THE EDITOR, Sir:
This is the third in a series of letters by Rupert Johnson on elementary education in pre-Independence Jamaica.
Have there been any significant changes in the Jamaican educational system since Independence? Jog your memory and judge for yourself.
How can I ever forget those lined and blank slates and slate pencils - little slates and big slates back in the 1940s? Sometimes the wooden frames of the slates came apart, leaving the raw, sharp edges of the slates exposed. These could be dangerous in the hands of an angry and aggressive pupil.
The slates had their legitimate use, however. These could be used over and over again by wiping out what was previously written. But the slate had a serious shortcoming. It could not retain important information for future reference.
The little slates were used in the Lower Division, and the big slates in the Middle Division.
Sometimes exercise books were introduced in the Third Standard, but these were generally reserved for the Upper Division, starting in the Fourth Standard.
Oh! Those treasured exercise 'press books'. Once per week the prized press books were pulled out of the press or shelved cupboard. The press book was a special exercise book that recorded the best written work by each pupil for the week.
Before the press books were even handed out to the pupils, the ink had to be prepared. The weekly mixture of ink powder with water was an honoured task given to the brightest and most responsible pupils.

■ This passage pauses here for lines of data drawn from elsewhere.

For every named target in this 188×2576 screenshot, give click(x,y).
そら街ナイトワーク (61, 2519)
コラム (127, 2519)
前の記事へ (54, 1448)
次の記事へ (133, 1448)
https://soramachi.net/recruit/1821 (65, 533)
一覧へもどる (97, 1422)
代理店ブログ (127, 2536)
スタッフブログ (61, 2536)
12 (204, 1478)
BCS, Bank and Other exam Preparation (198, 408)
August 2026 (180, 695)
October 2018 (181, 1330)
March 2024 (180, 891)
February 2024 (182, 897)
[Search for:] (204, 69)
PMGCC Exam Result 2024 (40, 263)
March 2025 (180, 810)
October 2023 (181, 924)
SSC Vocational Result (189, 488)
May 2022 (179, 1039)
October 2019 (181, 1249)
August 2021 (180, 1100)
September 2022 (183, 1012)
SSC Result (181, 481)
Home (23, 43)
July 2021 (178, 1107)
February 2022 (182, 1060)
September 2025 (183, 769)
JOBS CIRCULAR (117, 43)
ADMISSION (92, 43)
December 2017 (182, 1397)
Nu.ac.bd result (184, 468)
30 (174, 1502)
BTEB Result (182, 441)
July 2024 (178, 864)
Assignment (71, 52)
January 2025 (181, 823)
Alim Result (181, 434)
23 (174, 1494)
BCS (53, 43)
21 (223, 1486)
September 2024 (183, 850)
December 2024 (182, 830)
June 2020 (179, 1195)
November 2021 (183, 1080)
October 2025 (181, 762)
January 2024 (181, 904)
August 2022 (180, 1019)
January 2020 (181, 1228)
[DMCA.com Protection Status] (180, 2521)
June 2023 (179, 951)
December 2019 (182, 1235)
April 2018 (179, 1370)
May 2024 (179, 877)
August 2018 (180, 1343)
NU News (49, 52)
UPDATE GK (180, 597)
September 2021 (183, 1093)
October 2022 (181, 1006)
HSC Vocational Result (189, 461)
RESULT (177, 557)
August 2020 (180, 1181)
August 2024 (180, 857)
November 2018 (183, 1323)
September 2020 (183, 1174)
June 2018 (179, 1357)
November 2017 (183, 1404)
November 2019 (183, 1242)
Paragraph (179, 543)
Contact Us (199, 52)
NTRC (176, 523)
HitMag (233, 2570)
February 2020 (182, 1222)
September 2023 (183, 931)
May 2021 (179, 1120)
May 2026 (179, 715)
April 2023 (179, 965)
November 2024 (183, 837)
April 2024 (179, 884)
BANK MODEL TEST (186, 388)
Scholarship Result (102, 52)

After the mixture, the ink was carefully poured into little ink-wells and placed in holes on each desk.
Nothing was written in the press books until the work was painstakingly corrected by the teacher. Then and only then was the final draft written with pen and ink. The handwriting (penmanship) in the press books had to be extremely neat and tidy. This was done with a 'common pen' - that is, a 'G' nib attached to a metal holder, and the metal holder was attached to a small round stick.
It is to be noted that this was the only type of pen that could execute the mandatory light up-stroke, and heavy down-stroke that characterised cursive, or joined-up, writing. It is also to be noted that blotting paper was used to soak up excess ink in order to give the written work a good appearance. Indeed, the press book was a precious book that the school inspector had to examine very carefully on his official visit to the school.
It is sad to say that with the advent of the ballpoint pen, handwriting seems to have become a lost art.
Handwriting was compulsory back then. Legibility was indispensable. And pupils had to be very careful with the proper formation of letters when dictation was administered. There had to be no confusion with the letters 'a' and 'o', 'i' and 'e', and so on. Dictation was, therefore, one of the most intimidating subjects in the curriculum.
The dictation procedure was firmly established. A passage was selected by the teacher and then read to the pupils in short phrases and sentences. The pupils had to write every word that was dictated, paying special attention to the insertion of punctuation marks.
The pupils had to figure out the placement of punctuation marks by merely listening to the pauses and inflexion in the teacher's voice. The omission of punctuation marks would be recorded as mistakes.
It is interesting to note that every red ink mark indicated a mistake, and that the sum total of these mistakes gave a clear indication of the number of strokes to be administered with a cane or leather strap.